Work required
Reproduce every one of the entries below verbatim, line for line, without changing any character.
--------
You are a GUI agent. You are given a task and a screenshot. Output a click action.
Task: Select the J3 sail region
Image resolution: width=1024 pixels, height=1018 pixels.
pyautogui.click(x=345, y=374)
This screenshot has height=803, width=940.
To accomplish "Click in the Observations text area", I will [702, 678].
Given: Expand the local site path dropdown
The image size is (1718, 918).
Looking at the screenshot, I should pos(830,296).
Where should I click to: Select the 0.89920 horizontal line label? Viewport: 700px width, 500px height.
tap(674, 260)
--------
Task solution
You are a GUI agent. You are given a task and a screenshot. Output a click action.
Task: Select the J3 sail region
Image resolution: width=1024 pixels, height=1018 pixels.
pyautogui.click(x=345, y=374)
This screenshot has height=803, width=940.
To accomplish "Click in the Observations text area", I will [702, 678].
Given: Expand the local site path dropdown
The image size is (1718, 918).
Looking at the screenshot, I should pos(830,296).
Where should I click to: Select the 0.89920 horizontal line label? Viewport: 700px width, 500px height.
tap(674, 260)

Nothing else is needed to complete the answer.